Lady Jane tells this story, and scriptwriter David Edgar improves the love interest in the form of Jane’s husband, Guilford Dudley. Their marriage was arranged and uncomfortable, but the film shows them eventually falling in love and coming to the throne with youthful idealism and sweeping social reforms.
In some sense, their idealism is romanticized in the manner that 1960s youth movies used to show naivete and simplicity, as though Jane and Guilford were precursors of the flower children.
There are some nice moments – Jane looking around in bewilderment for the new monarch after the official hailing of “Queen Jane” – but, although Jane and Guilford are nicely played by Helena Bonham Carter and Cary Elwes, the best-written scenes go to the supporting players, notably John Wood, Patrick Stewart and Michael Horden.
Carter and Elwes were in Seattle recently to promote the movie, and described how history had been altered a bit for film. “The love story is more a legend that grew up after they died,” Carter says of Jane and Guilford; actually, “they didn’t take to each other very much.”
As the British history books tell it, Jane’s reign was “Not really that significant – just this sort of rather shameful, badly executed coup,” Carter says. “But she’s quite exceptional in her own right, being quite precocious in her beliefs.”
Lady Jane is the first film of hot stage director Trevor Nunn (Nicholas Nickleby), and both actors say they enjoyed the experience.

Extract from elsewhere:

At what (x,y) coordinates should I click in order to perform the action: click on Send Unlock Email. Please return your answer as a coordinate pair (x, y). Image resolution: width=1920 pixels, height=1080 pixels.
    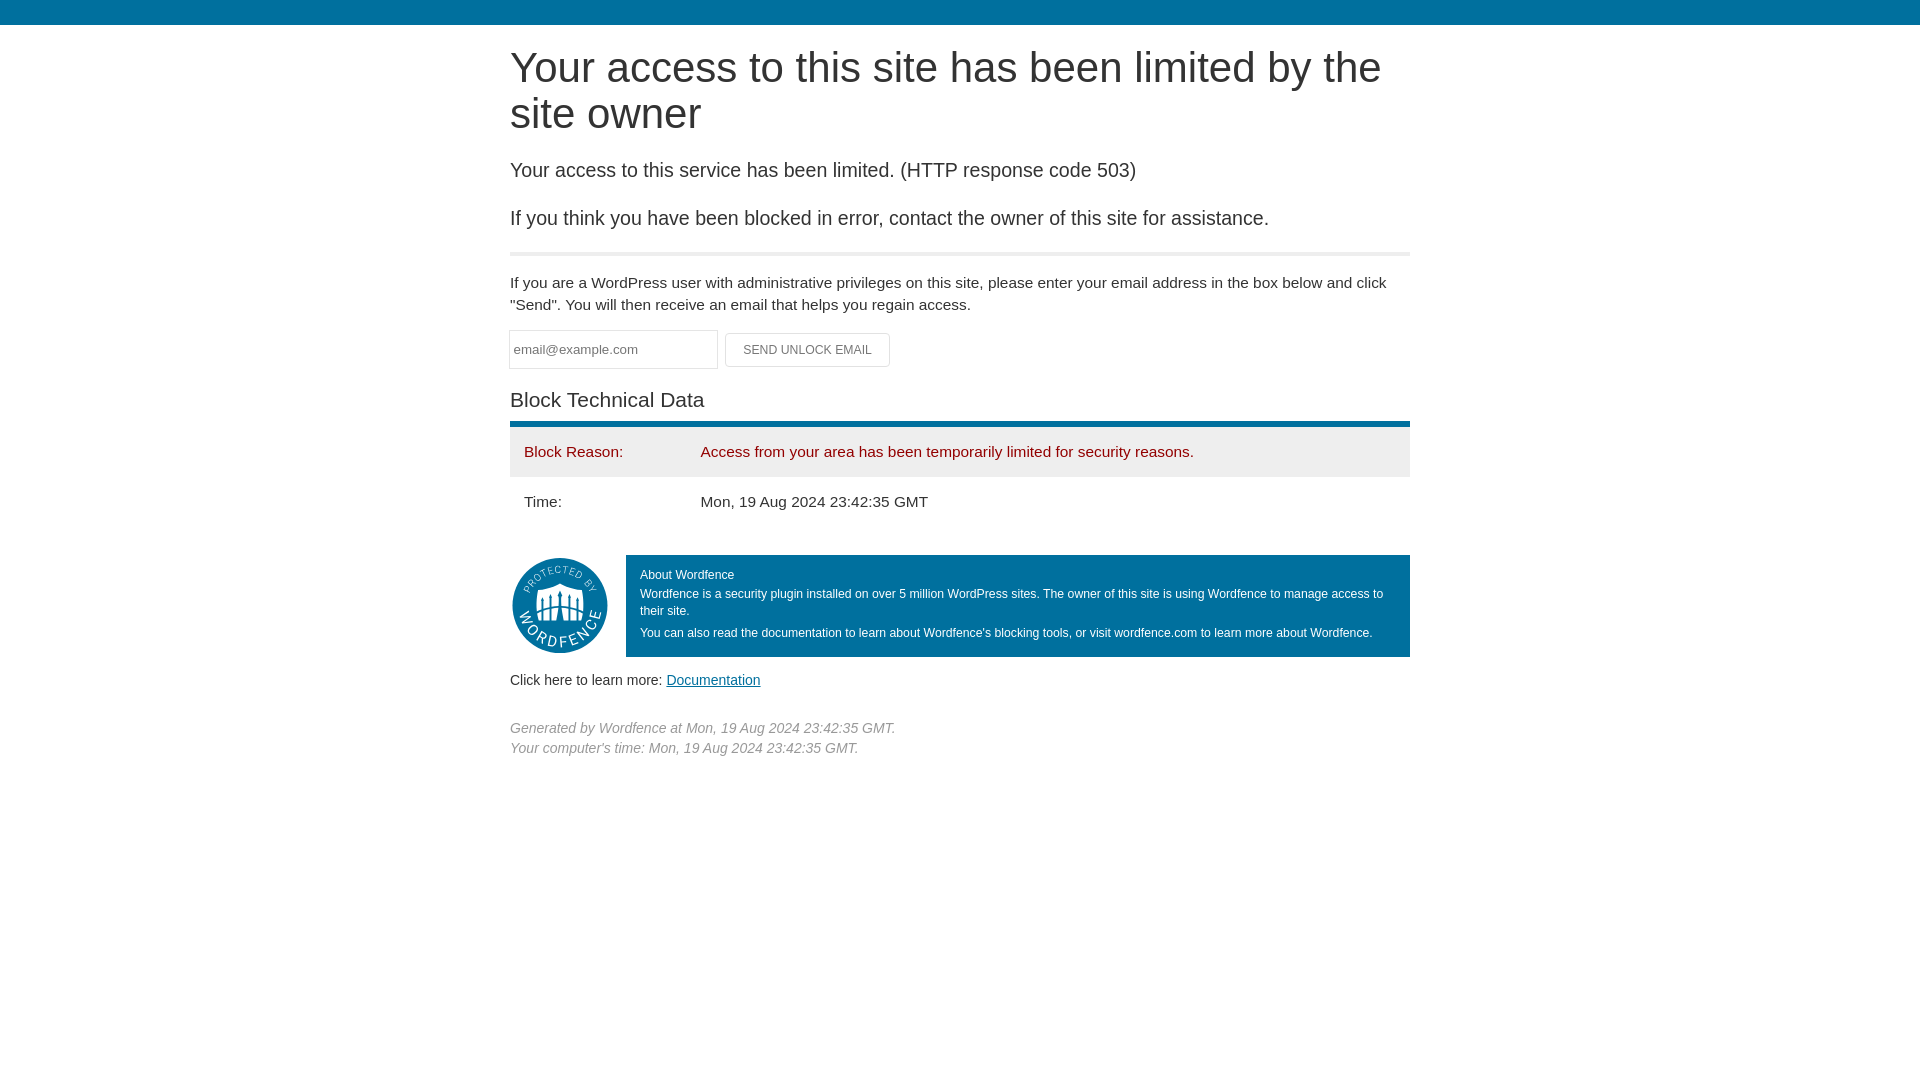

Elwes praises Nunn as having “a very perceptive eye, very keen. He absorbs vast amounts of information He’s an actor’s dream, really.”
That was after a difficult series of auditions for these two more-or-less unknown actors. The fact that Elwes was seized while practicing his lines on an empty floor of London’s Barbicon theater didn’t help: “I’d gone to a forbidden area to rehearse my piece, and before I knew it there were six guys surrounding me.”
Carter says, “We got on very well and very immediately” with the high-powered stage actors who appear with them, most of whom had worked with Nunn before. Both Carter and Elwes did able and funny imitations of the ringing tones of Patrick Stewart, the marvelous actor who plays Carter’s father.
The scene of Jane’s execution contains a haunting true detail: Once blindfolded, Jane knelt to put her head on the chopping-block – but her groping hands could not find it. As Carter says, the character is so utterly nonplussed at this moment, you really feel the “completely innocent child, with all the pains and fears,” that this poor queen really was.
First published in The Herald, February 6, 1986
A fun interview. I have a memory of calling the publicist from the concierge desk at the Olympic Hotel in Seattle and saying I was there for Helena Bonham Carter, and the publicist carefully pronounced it Ay-lay-na, which certainly put me in my place, although it is pronounced Helena. It should come as no surprise that young British actors are articulate, funny, and educated. Helena Bonham Carter wore striped leg-warmers, if I am remembering correctly; she was twenty, and had already done A Room with a View. Sorry about referring to her as “Carter” rather than “Bonham Carter”; what did I know. Does anybody remember this movie? Seems like it should have at least a little profile, if only for the period-film fanatics out there.